INSTRUCTION A |
In the article about the Kentucky tenants' lease agreement, write out the passage starting at "Rural Kentucky Tenants" and ending at "their out-of-state landlord.", replacing "landlord" with "property owner".

PASSAGE PROVIDED |
Rural Kentucky Tenants Win Unprecedented Lease Agreement After Yearlong Campaign
How tenants in four federally-backed buildings in the South overcame intense retaliation and won a new contract from their out-of-state landlord.
Thomas Birmingham
When yet another air conditioner in her apartment building broke down in early March, Heather Myatt braced herself and began her usual beeline for the property manager’s office.
For more than a year, Myatt and her neighbors have been waging a war to secure long-overdue repairs at Maple Grove Apartments, an income-restricted building in Brandenburg, Ky. Being ignored had become routine for the tenants of Maple Grove; last summer, an elderly resident whose AC had been broken for two years, despite regular complaints to the building’s landlord, reportedly collapsed from the heat.
But now, for the first time, Myatt knew her demand might actually be heard.
“Y’all really don’t want to be violating this contract already,” Myatt, a proud mother of two, recalls telling the property manager. “You have 24 hours to respond, or that’s a breach. You put it on this paper. You just signed it. Keep your word.”
The contract in question was a new lease agreement signed two days earlier by Jason Ostro, the out-of-state investor who owns Maple Grove and at least five other apartment complexes in Kentucky. After forming a tenants union, of which Myatt is a vice president, in June 2025, Maple Grove tenants not only brought Ostro to the bargaining table but won a raft of new guarantees: a 10-day grace period for late rent, advance notice in the event of the building’s sale, repair of a host of hazardous conditions issues (including broken AC) within 24 hours and, in what tenant organizers believe to be a first nationwide, cash payments of $250 per month to tenants in the event of a breach of contract.
Some 90 minutes after Myatt stormed into the property manager’s office, she said, her neighbor’s AC was whirring away.
When I spoke with Myatt in mid-March, she was still in shock. She and her neighbors had overcome months of what one local judge had termed “absurd” retaliatory tactics from their landlord — including Ostro’s staff sporting “FUCK THE TENANT UNION” t-shirts — while being consistently stonewalled by state and federal housing enforcement agencies tasked with ensuring safe living conditions in Maple Grove. Mostly, Myatt couldn’t believe the AC was actually working.

INSTRUCTION B |
Copy the listing verbatim, starting at the line containing "You are a computer-use agent." and ending at the end of the listing, with both ends included. Leave the pictures out.

INFORMATION GIVEN |
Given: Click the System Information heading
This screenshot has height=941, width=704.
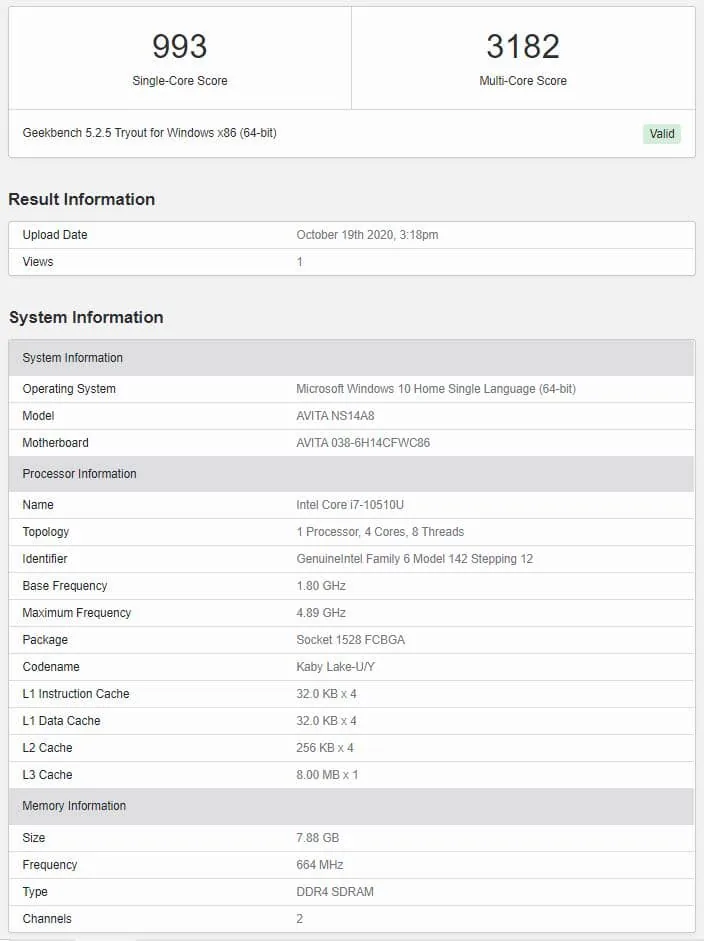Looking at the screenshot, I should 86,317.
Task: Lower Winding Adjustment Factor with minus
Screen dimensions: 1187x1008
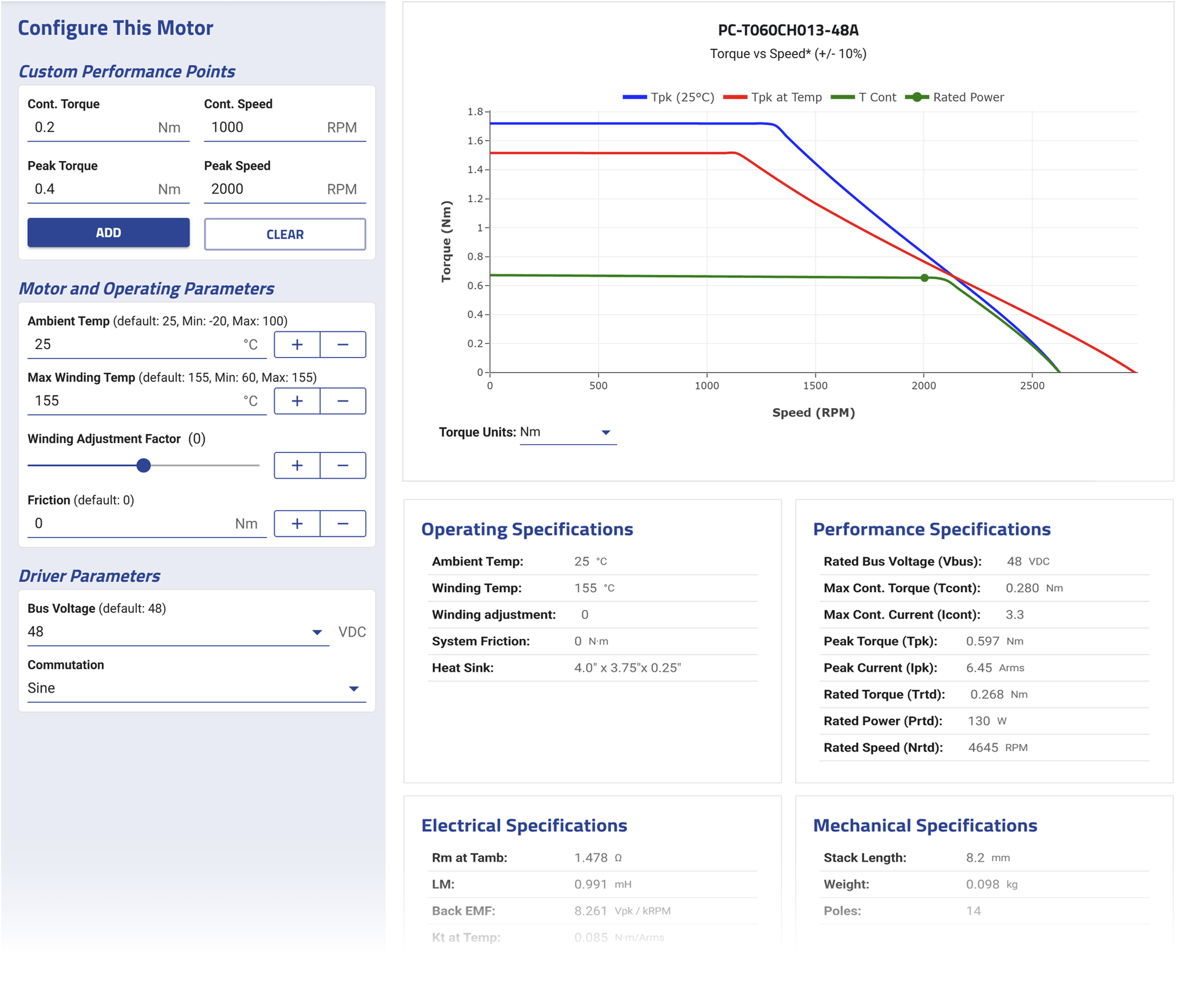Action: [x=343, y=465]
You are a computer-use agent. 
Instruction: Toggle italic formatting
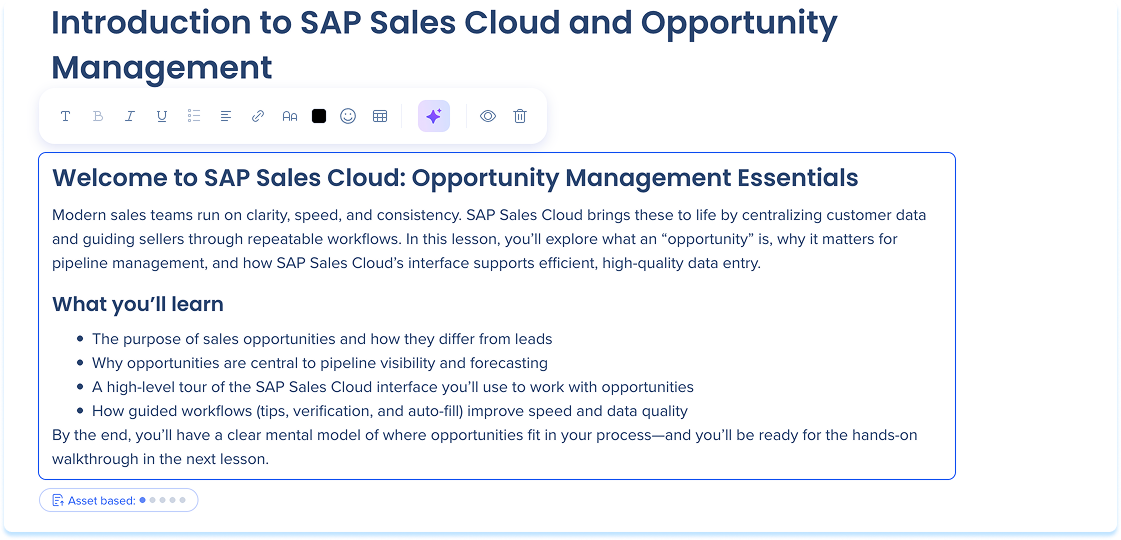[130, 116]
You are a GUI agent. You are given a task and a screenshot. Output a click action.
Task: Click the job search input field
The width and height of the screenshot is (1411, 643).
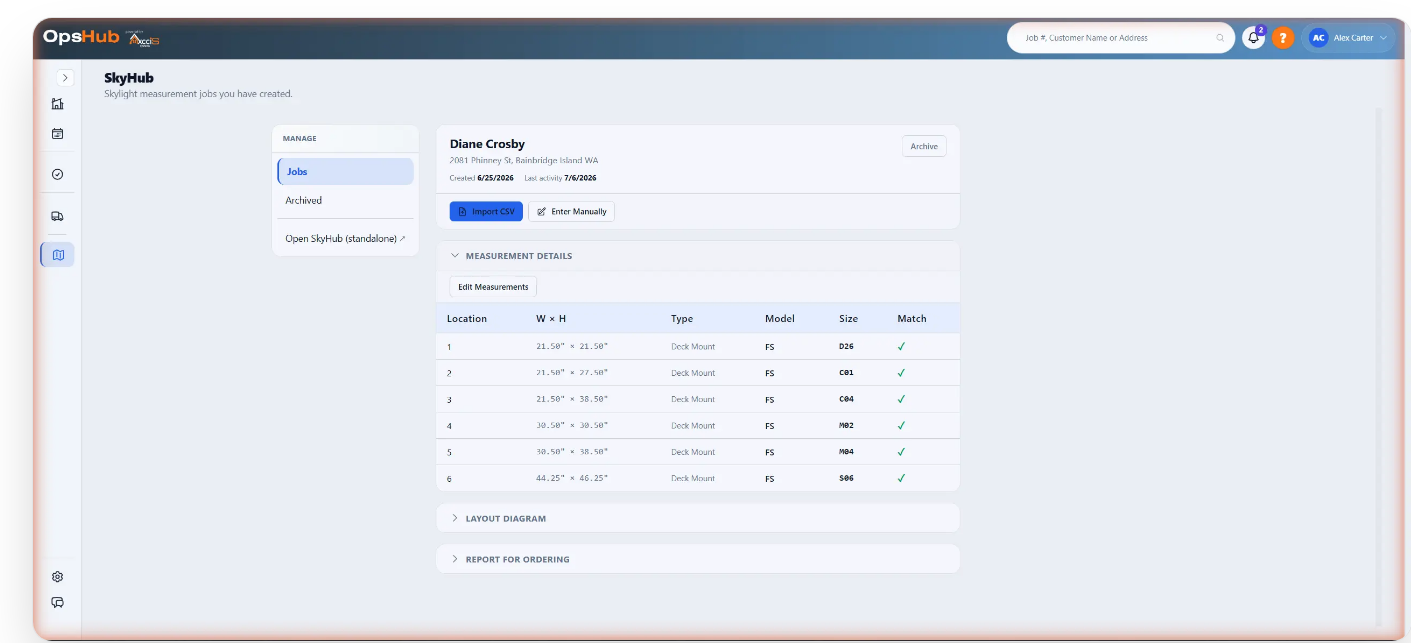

EXERCISE RESULT A |
Rural Kentucky Tenants Win Unprecedented Lease Agreement After Yearlong Campaign
How tenants in four federally-backed buildings in the South overcame intense retaliation and won a new contract from their out-of-state property owner.

EXERCISE RESULT B |
You are a computer-use agent. 
Instruction: Toggle italic formatting
[130, 116]
You are a GUI agent. You are given a task and a screenshot. Output a click action.
Task: Click the job search input field
The width and height of the screenshot is (1411, 643).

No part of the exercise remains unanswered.